#### REQUIREMENTS:
Copy the entries below line for line, changing nothing.

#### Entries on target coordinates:

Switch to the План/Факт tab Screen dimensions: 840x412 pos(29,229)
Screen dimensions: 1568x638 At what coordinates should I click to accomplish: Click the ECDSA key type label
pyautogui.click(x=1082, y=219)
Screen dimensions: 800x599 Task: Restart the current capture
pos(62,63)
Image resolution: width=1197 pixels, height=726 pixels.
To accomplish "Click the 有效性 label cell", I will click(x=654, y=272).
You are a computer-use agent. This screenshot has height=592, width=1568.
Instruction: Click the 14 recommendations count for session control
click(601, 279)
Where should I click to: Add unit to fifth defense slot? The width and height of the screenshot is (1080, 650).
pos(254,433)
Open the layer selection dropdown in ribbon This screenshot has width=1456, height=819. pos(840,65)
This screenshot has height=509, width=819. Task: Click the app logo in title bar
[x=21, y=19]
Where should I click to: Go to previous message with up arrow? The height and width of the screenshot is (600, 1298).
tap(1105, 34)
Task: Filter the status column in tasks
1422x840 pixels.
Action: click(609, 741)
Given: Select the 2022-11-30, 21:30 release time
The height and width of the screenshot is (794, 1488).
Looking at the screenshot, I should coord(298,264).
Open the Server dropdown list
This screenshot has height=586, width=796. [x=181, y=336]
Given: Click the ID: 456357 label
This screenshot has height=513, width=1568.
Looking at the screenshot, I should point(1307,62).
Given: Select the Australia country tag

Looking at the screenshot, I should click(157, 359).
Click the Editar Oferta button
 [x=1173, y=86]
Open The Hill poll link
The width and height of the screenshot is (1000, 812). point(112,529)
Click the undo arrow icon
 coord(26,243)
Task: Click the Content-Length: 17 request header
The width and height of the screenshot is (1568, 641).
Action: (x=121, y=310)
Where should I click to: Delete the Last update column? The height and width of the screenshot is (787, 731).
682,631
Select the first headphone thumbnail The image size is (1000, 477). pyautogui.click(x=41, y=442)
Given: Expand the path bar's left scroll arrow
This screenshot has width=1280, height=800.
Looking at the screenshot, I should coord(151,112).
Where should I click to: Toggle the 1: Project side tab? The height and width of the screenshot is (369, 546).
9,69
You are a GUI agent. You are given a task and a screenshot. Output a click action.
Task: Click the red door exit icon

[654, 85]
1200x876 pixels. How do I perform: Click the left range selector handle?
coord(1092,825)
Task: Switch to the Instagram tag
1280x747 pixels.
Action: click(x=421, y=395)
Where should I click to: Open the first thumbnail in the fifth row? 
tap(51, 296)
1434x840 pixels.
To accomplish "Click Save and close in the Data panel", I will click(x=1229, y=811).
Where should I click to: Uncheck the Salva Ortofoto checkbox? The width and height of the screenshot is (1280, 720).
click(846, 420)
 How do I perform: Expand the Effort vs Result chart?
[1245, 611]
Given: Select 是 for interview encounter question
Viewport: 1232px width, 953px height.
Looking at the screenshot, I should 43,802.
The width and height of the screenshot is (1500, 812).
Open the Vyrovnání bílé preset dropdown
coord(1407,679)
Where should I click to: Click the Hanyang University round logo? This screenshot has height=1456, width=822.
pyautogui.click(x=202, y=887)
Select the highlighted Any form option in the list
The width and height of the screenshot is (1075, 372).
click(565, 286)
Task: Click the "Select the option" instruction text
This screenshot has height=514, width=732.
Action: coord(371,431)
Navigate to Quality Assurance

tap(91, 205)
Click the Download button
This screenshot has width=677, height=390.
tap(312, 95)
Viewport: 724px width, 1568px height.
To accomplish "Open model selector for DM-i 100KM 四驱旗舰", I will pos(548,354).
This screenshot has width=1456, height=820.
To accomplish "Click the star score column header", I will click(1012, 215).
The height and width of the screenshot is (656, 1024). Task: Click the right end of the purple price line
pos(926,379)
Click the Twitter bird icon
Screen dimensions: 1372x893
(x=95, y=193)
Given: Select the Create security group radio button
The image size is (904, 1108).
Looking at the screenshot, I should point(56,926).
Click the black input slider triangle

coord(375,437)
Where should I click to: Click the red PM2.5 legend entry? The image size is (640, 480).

#### FINISHED TASK:
Switch to the План/Факт tab Screen dimensions: 840x412 pos(29,229)
Screen dimensions: 1568x638 At what coordinates should I click to accomplish: Click the ECDSA key type label
pyautogui.click(x=1082, y=219)
Screen dimensions: 800x599 Task: Restart the current capture
pos(62,63)
Image resolution: width=1197 pixels, height=726 pixels.
To accomplish "Click the 有效性 label cell", I will click(x=654, y=272).
You are a computer-use agent. This screenshot has height=592, width=1568.
Instruction: Click the 14 recommendations count for session control
click(601, 279)
Where should I click to: Add unit to fifth defense slot? The width and height of the screenshot is (1080, 650).
pos(254,433)
Open the layer selection dropdown in ribbon This screenshot has width=1456, height=819. pos(840,65)
This screenshot has height=509, width=819. Task: Click the app logo in title bar
[x=21, y=19]
Where should I click to: Go to previous message with up arrow? The height and width of the screenshot is (600, 1298).
tap(1105, 34)
Task: Filter the status column in tasks
1422x840 pixels.
Action: click(609, 741)
Given: Select the 2022-11-30, 21:30 release time
The height and width of the screenshot is (794, 1488).
Looking at the screenshot, I should coord(298,264).
Open the Server dropdown list
This screenshot has height=586, width=796. [x=181, y=336]
Given: Click the ID: 456357 label
This screenshot has height=513, width=1568.
Looking at the screenshot, I should point(1307,62).
Given: Select the Australia country tag

Looking at the screenshot, I should click(157, 359).
Click the Editar Oferta button
 [x=1173, y=86]
Open The Hill poll link
The width and height of the screenshot is (1000, 812). point(112,529)
Click the undo arrow icon
 coord(26,243)
Task: Click the Content-Length: 17 request header
The width and height of the screenshot is (1568, 641).
Action: (x=121, y=310)
Where should I click to: Delete the Last update column? The height and width of the screenshot is (787, 731).
682,631
Select the first headphone thumbnail The image size is (1000, 477). pyautogui.click(x=41, y=442)
Given: Expand the path bar's left scroll arrow
This screenshot has width=1280, height=800.
Looking at the screenshot, I should coord(151,112).
Where should I click to: Toggle the 1: Project side tab? The height and width of the screenshot is (369, 546).
9,69
You are a GUI agent. You are given a task and a screenshot. Output a click action.
Task: Click the red door exit icon

[654, 85]
1200x876 pixels. How do I perform: Click the left range selector handle?
coord(1092,825)
Task: Switch to the Instagram tag
1280x747 pixels.
Action: click(x=421, y=395)
Where should I click to: Open the first thumbnail in the fifth row? 
tap(51, 296)
1434x840 pixels.
To accomplish "Click Save and close in the Data panel", I will click(x=1229, y=811).
Where should I click to: Uncheck the Salva Ortofoto checkbox? The width and height of the screenshot is (1280, 720).
click(846, 420)
 How do I perform: Expand the Effort vs Result chart?
[1245, 611]
Given: Select 是 for interview encounter question
Viewport: 1232px width, 953px height.
Looking at the screenshot, I should 43,802.
The width and height of the screenshot is (1500, 812).
Open the Vyrovnání bílé preset dropdown
coord(1407,679)
Where should I click to: Click the Hanyang University round logo? This screenshot has height=1456, width=822.
pyautogui.click(x=202, y=887)
Select the highlighted Any form option in the list
The width and height of the screenshot is (1075, 372).
click(565, 286)
Task: Click the "Select the option" instruction text
This screenshot has height=514, width=732.
Action: coord(371,431)
Navigate to Quality Assurance

tap(91, 205)
Click the Download button
This screenshot has width=677, height=390.
tap(312, 95)
Viewport: 724px width, 1568px height.
To accomplish "Open model selector for DM-i 100KM 四驱旗舰", I will pos(548,354).
This screenshot has width=1456, height=820.
To accomplish "Click the star score column header", I will click(1012, 215).
The height and width of the screenshot is (656, 1024). Task: Click the right end of the purple price line
pos(926,379)
Click the Twitter bird icon
Screen dimensions: 1372x893
(x=95, y=193)
Given: Select the Create security group radio button
The image size is (904, 1108).
Looking at the screenshot, I should point(56,926).
Click the black input slider triangle

coord(375,437)
Where should I click to: Click the red PM2.5 legend entry? The image size is (640, 480).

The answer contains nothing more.